Harrison is taken to an island off the coast of Mexico at age 12 by his mother, who has become attached to a Mexican attache. Ignored by a mother who is foulmouthed, colloquial and colossally selfish, he is mostly paid attention to by members of the hacienda's staff. He finds comfort in words scribbled in notebooks and in swimming through openings in the coastal cliffside called lacunas.
The lacuna is the novel's controlling metaphor. It is a gap or missing part, and the word keeps turning up, a seaside penny, to suggest our incomplete understanding of others' stories.
Before long, Harrison's mother ships him to America to his father, a government "bean counter." Enrolled in a military academy, the teenager witnesses the Bonus Army riots of homeless veterans and experiences his own internal riot when he has an affair with a scholarship student.
This "irregular conduct" gets him booted from military school and sends him back to Mexico, where he ends up a plaster-mixer for the muralist Diego Rivera. He graduates to household cook, applying his kneading skills to dough rather than plaster.
Rivera's wife, artist Frida Kahlo, becomes Harrison's ally and confidante. She gives him the nickname Insolito after she learns of his irregular conduct in military school.
The Kahlo-Rivera household simmers, a rich and colorful brew of talent, politics and infidelities. At night, Harrison records events in his journals, earning him a job as Rivera's secretary.
When Trotsky is given shelter by Rivera, Harrison Shepherd adds secretary to the famous revolutionary to his résumé. And when the fatherly Trotsky decamps, Harrison follows.
Trotsky's assassination puts Harrison in personal peril, and the police trash years of his journals and the beginnings of a novel, or so it seems. The fiery Kahlo comes to his rescue.
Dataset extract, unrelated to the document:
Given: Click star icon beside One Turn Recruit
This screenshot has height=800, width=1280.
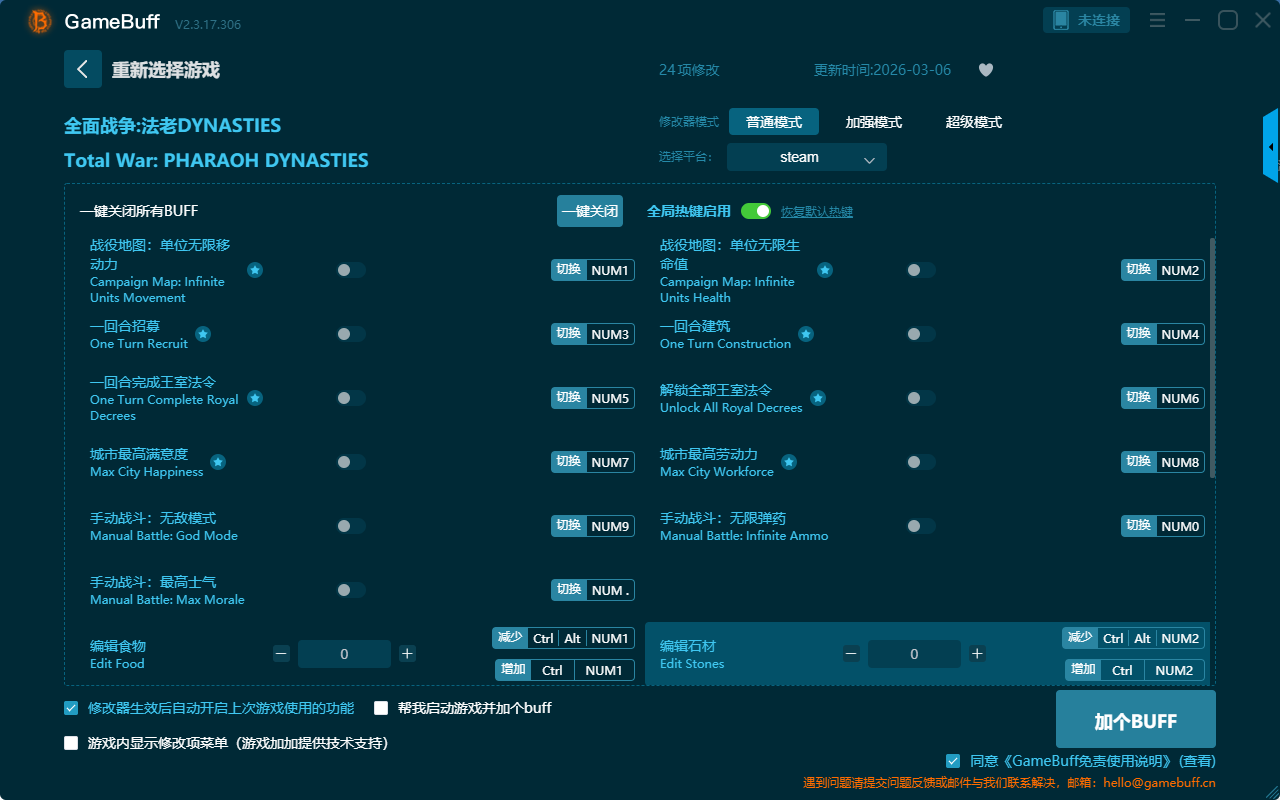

She sends him as a "shipping shepherd" with eight of her paintings destined for the Museum of Modern Art in his native America.
Harrison Shepherd finds that his father has died and left him only a Chevrolet. He drives to Asheville, N.C., where, in a delicious turn of events, he becomes a best-selling author of what Kingsolver called, in an interview, "the Pre-Columbian Potboiler."
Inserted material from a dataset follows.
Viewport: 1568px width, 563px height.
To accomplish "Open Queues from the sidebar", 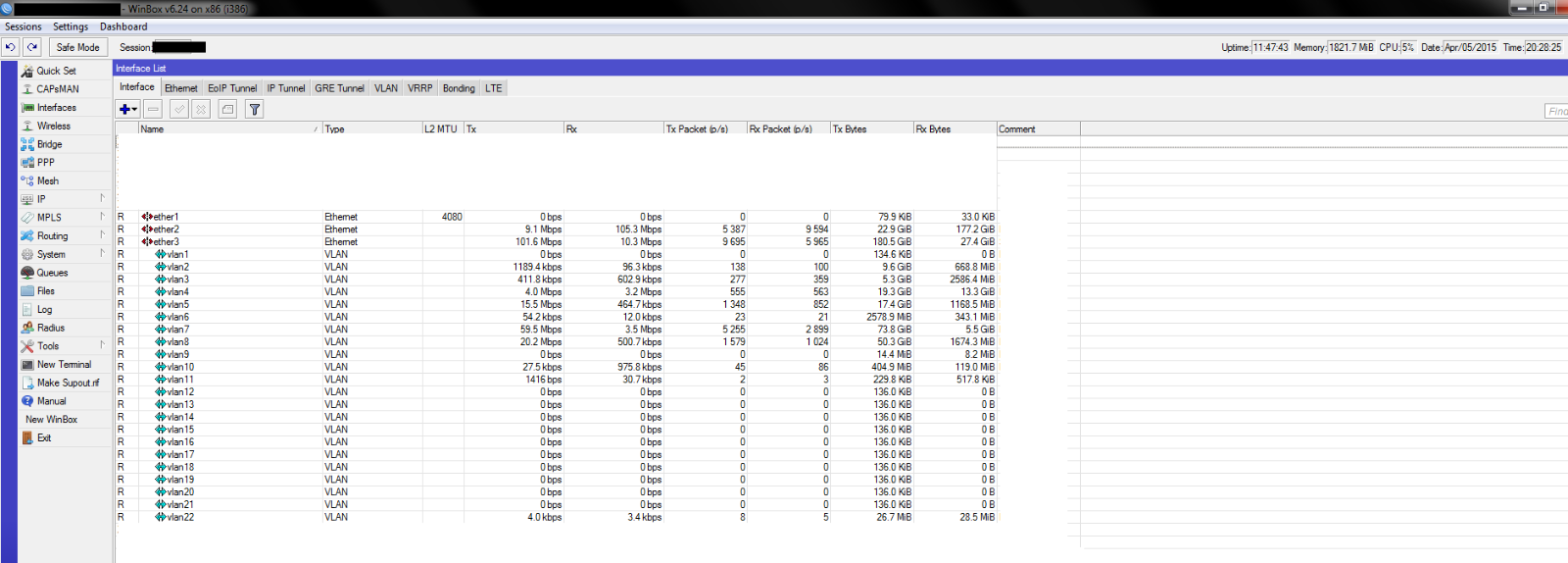I will pyautogui.click(x=52, y=273).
When the success of his books threatens to upend the reclusive scribbler, he hires Violet Brown as his stenographer/assistant. So the transcriber of the thoughts of Rivera and Trotsky now finds himself in need of secretarial services.
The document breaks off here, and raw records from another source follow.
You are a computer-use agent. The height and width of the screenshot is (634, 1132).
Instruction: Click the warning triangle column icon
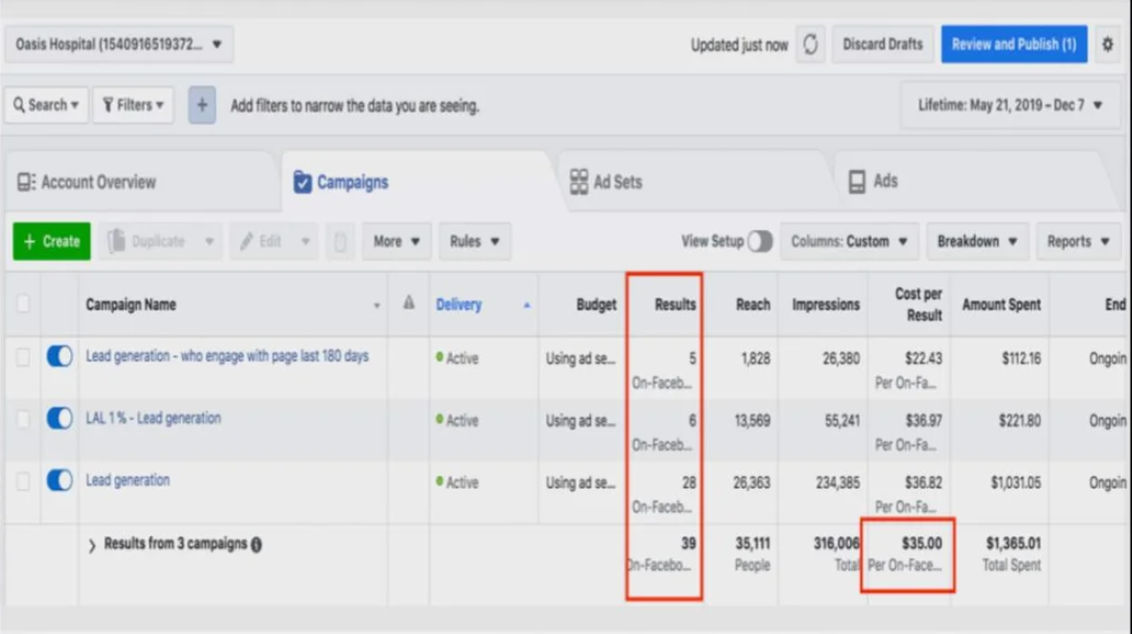tap(408, 303)
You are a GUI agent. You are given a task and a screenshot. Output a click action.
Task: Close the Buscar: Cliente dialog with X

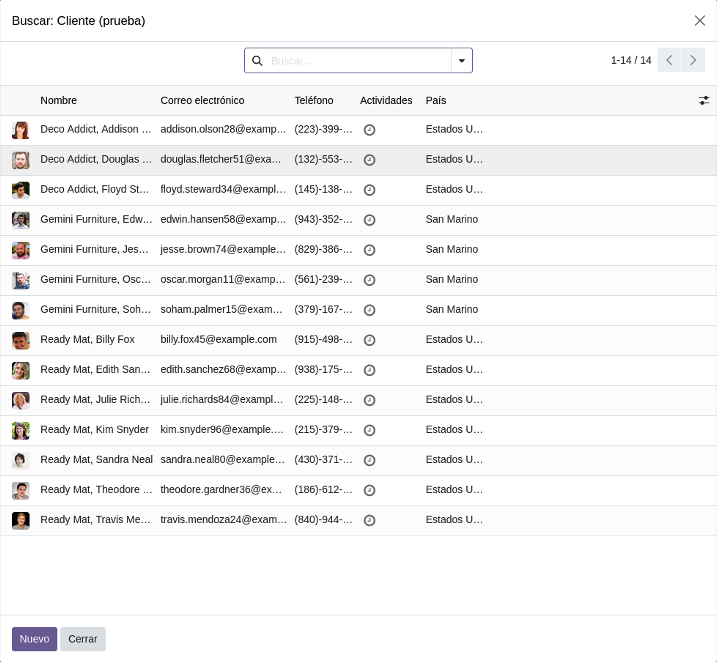click(700, 20)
Violet Brown is totally winning: practical, determined, ethical, a vital punctuation mark to the central character's repressed passivity. Descended from "Mountain Whites," she speaks a backwoods Shakespearean dialect.
The quaint Violet Brown saves the last third of "The Lacuna" from Harrison Shepherd's inability to act on his own behalf.
A pastiche of letters, notebook and diary entries, invented and real newspaper and magazine articles, "The Lacuna" dares to question America's historical myopia and a national history full of gaps.
When Harrison's employment by known Communists gets him in trouble as the 1950s witch-hunts begin, he is asked why he stayed in America by the Special Subcommittee of the Committee on Un-American Activities. His response: " ... I decided to try my hand at making art for the hopeful. Because I wasn't any good at the other thing, manufacturing hopes for the artful. America was the most hopeful place I'd ever imagined."
Kingsolver's seventh work of fiction is hopeful, political and artistic. "The Lacuna" fills a lacuna with powerfully imagined social history.